Zunächst äussert sich das BGer zur Sanierungspflicht nach Art. 32c Abs. 1 USG (Umweltschutzge­setz, SR 814.01):

Vor­liegend ist unbe­strit­ten, dass der belastete Stan­dort im heuti­gen Zus­tand hin­sichtlich des Schutzes von Per­so­n­en vor Luftverun­reini­gun­gen nicht sanierungs­bedürftig ist, da die Schad­stof­fe­mis­sio­nen nicht an einen Ort gelan­gen kön­nen, an dem sich Per­so­n­en regelmäs­sig während län­ger­er Zeit aufhal­ten. Gemäss Art. 3 lit. a AltlV darf ein Baupro­jekt nicht dazu führen, dass ein nicht sanierungs­bedürftiger Stan­dort zum Sanierungs­fall wird. Daraus ist zu schliessen, dass ein Baupro­jekt, welch­es wie die geplante Kühlhalle die Sanierungs­bedürftigkeit des Stan­dorts zur Folge hätte, dann zuläs­sig ist, wenn der Sanierungs­fall durch geeignete Mass­nah­men ver­hin­dert wird. Strit­tig ist, ob die vorge­se­henen Schutz­mass­nah­men (Gasab­saugung und Abluft-Reini­gung) als alt­las­ten­rechtliche Sanierungs­mass­nah­men zu qual­i­fizieren sind, deren Kosten im Sinne von Art. 32e Abs. 3 lit. b Ziff. 2 USG abgel­tungs­berechtigt sind (E. 2.2.).

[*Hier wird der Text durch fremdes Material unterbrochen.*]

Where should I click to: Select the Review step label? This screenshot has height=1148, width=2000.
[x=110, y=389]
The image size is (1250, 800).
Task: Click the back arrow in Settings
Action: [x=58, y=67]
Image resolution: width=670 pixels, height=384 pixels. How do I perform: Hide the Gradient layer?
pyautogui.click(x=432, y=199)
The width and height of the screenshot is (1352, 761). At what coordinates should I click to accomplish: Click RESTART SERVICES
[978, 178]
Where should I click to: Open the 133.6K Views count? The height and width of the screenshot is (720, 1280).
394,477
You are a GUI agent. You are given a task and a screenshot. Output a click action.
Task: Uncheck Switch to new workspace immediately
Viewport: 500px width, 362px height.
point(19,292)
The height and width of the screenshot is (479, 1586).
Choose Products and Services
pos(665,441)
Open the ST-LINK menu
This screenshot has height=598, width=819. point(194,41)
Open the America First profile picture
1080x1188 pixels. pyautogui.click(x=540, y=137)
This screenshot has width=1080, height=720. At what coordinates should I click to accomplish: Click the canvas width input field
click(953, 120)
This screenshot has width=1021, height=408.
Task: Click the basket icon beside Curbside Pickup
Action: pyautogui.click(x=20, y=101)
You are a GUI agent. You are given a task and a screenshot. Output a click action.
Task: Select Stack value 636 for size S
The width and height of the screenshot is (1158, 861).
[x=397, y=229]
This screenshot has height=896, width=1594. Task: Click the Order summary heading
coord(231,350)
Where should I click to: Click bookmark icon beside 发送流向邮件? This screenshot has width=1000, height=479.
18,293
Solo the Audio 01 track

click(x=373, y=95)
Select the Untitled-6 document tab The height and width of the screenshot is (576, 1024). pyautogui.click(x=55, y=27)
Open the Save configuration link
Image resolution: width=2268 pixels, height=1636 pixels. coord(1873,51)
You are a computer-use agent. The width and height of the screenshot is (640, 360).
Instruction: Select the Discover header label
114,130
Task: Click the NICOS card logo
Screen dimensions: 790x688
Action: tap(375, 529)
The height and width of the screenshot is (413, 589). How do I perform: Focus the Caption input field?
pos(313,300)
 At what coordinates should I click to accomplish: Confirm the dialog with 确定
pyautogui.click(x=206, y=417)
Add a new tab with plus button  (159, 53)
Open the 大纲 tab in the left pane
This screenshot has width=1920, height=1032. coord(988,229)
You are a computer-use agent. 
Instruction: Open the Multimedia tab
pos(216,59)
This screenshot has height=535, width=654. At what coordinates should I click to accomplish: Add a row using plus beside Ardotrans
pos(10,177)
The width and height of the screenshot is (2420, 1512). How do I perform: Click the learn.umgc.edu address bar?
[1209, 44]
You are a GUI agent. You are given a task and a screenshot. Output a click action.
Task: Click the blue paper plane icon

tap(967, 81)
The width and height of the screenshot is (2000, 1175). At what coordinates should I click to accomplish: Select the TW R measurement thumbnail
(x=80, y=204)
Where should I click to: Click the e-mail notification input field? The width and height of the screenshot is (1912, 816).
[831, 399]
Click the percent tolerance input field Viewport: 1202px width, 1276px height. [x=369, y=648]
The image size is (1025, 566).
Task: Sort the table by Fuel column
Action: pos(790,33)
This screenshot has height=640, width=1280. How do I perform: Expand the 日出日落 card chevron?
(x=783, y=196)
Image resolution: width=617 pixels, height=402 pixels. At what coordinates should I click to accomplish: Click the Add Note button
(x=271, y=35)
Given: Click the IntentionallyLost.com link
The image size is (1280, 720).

Das BGer verneint diese Frage indem es aus­führt, dass die Notwendigkeit der Gefahren­ab­wehr durch Sanierungs­mass­nah­men bei beste­hen­den Alt­las­ten auss­er Frage ste­he. Bei Baupro­jek­ten hinge­gen habe der Bauherr die Wahl, das Baupro­jekt auszuführen und die zur Abwen­dung der Sanierungs­bedürftigkeit erforder­lichen Schutz­mass­nah­men zu tre­f­fen oder auf das Baupro­jekt zu verzicht­en bzw. dieses allen­falls zu mod­i­fizieren. Eine Notwendigkeit der Sanierung beste­he insoweit nicht.

Im zu beurteilen­den Fall ste­ht ein Baupro­jekt auf einem nicht sanierungs­bedürfti­gen Stan­dort in Frage, weshalb Art. 3 lit. a AltlV Anwen­dung find­et. Bei Ein­hal­tung der Voraus­set­zun­gen dieses Artikels liegt wed­er vor noch nach der Durch­führung des Baupro­jek­ts ein sanierungs­bedürftiger Stan­dort vor. Zweck der Mass­nah­men im Sinne dieser Bes­tim­mung ist nicht, eine Alt­last zu beseit­i­gen, son­dern die Entste­hung ein­er solchen […] zu ver­hin­dern (E. 2.3.3.).

Das BGer führt abschliessend aus, dass der Bund man­gels klar­er geset­zlich­er Grund­lage in den­jeni­gen Fällen, in denen kein Sanierungs­be­darf beste­he, nicht zur Leis­tung von Abgel­tun­gen verpflichtet sei.